Please say how many lines in the records below contain the word "This", giving the number alone.

----- SOURCE MATERIAL

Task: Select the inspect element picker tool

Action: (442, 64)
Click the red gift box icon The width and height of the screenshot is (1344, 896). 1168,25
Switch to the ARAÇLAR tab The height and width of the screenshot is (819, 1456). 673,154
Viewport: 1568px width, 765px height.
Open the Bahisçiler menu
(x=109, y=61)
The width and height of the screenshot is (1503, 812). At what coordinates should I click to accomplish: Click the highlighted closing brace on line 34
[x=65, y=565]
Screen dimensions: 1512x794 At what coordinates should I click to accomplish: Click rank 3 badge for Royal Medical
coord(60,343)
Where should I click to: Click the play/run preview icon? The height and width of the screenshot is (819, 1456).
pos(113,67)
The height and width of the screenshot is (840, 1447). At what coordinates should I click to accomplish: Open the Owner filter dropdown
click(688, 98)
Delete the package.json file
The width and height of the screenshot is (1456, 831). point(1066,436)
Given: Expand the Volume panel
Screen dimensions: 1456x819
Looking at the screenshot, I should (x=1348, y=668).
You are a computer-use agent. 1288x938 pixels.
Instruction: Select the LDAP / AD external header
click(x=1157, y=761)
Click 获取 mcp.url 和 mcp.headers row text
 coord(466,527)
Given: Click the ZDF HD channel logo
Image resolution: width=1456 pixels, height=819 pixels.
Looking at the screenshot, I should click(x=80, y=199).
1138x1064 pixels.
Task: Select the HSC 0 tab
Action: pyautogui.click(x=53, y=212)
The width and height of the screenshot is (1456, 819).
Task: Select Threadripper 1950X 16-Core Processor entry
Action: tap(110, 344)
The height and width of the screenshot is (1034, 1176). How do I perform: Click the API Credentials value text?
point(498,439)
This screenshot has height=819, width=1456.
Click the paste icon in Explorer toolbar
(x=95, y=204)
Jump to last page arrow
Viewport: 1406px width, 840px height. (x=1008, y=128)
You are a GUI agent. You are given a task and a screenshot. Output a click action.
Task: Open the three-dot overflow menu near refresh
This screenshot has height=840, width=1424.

----------

→ PROBLEM SOLUTION: 2